Sonra;“2- Ve ma edrake ma leyletul kadr.- Kadir gecesini sana idrak ettiren / sana bildiren nedir?” Diye sual ediliyor ki, bu sualin cevabı şöyledir; “Kadir;” kelime olarak ‘değerli kıymetli’ anlamında olup “Gece” ise; görünen tüm renkleri eşya ve varlıkları gecenin siyahlığıyla örtücülüğüdür. Buna göre; gecenin siyahlığıyla tüm renkleri ve varlıkları örtmesi gibi rabbin, zat-ı ehad / teklik) tecellisiyle gayriyeti ve ikilik kesretini (çokluğunu) örtmesinin idraki olan Kadir gecesi, çok değerli ve kıymetlidir. Ve zamanın kâmil mürşidinin irşadıyla, yokluğunda zahir olan rabbin zat tecellisi mazhariyetiyle bir insan, kıymeti ve değeri yüce Kadir gecesini “idrak eder” vesselam.

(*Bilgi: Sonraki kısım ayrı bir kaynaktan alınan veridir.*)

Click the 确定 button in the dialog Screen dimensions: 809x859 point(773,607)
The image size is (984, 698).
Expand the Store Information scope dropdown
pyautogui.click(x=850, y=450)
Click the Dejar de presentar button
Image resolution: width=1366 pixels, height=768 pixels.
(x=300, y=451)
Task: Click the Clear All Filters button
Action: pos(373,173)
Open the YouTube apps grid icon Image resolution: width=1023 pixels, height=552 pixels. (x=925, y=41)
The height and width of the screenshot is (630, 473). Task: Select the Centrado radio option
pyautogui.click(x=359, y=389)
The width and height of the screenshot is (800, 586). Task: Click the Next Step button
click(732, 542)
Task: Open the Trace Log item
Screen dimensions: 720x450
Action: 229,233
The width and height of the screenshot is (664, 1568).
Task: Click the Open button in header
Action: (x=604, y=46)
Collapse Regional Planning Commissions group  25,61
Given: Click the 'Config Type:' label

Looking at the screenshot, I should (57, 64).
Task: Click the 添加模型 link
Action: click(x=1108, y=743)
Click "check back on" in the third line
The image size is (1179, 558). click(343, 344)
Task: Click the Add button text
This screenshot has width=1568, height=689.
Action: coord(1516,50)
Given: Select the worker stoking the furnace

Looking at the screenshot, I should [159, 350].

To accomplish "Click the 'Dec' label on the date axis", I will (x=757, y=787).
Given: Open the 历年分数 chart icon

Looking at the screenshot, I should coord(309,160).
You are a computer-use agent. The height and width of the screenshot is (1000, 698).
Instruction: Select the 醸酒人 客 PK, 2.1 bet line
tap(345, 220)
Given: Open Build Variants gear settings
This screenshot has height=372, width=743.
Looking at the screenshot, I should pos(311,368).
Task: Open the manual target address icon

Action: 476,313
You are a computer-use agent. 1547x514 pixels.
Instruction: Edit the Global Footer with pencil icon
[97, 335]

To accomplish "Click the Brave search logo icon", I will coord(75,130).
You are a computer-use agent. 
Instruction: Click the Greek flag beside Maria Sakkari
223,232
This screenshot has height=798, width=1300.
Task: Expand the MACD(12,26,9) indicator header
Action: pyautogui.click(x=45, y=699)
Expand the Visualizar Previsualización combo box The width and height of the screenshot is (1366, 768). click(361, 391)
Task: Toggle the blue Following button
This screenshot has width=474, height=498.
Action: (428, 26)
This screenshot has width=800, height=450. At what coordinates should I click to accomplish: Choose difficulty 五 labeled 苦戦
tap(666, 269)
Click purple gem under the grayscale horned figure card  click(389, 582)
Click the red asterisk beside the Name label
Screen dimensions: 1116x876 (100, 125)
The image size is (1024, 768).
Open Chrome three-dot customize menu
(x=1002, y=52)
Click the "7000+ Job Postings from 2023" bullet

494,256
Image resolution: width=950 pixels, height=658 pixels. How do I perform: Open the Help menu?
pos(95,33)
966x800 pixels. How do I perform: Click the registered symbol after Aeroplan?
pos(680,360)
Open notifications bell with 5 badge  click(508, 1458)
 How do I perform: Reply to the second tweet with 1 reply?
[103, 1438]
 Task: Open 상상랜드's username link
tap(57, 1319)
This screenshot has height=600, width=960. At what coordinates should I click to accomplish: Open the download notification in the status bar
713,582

Devamla “3- Leyletul kadri hayrun min elfi şehr.-Kadir gecesi bin aydan daha hayırlıdır. Buyruluyor. Ki ayette beyan olunan “bin ay,” yaklaşık 83 yıl eder. Ve 83 yıl, bu imtihan âlemi olan yeryüzünde yaşayan bir insanın dolu dolu geçen ömrü müddetini ifade eder. Bu itibarla, imtihan âlemi olan bu yeryüzünde Kadir gecesi idrakine erişmeden “bin ay,” yani dulu dolu bir ömür boyu müddetince yapılan her türlü ibadet ve kulluktan, mahiyeti yukarıda beyan edilen Kadir gecesi İdrakine ulaşmak, “daha hayırlıdır” demektir.

“4- Tenezzelül melâiketü verruhu fiha biizni rabbihim min külli emr.- Melekler ve Rûh, rablerinin izniyle o gecede her iş için iner de iner. Burada beyan olunan “Rûh,” rabbimizin vahdet / bir’lik tecellisidir. Ve “Ruh” ikilik kesretini (çokluğunu) icap etmediği için, ayetteki “Ruh” beyanı vahdet-i vücut zuhurunu ifade eder. Yine ayette ifade olunan “Melekler” ise, rabbin tüm tecellilerini asla itiraz etmeksizin yerine getiren mahlûklardır / yaratıklardır. Çünkü melekler ancak emir olundukları görev üzere o emri yerine getirmesini bilirler, aksi olan o emri yerine getirmemeyi bilemezler, aynı gözün görmekten kulağın işitmekten başka bir şey yapmaması gibi.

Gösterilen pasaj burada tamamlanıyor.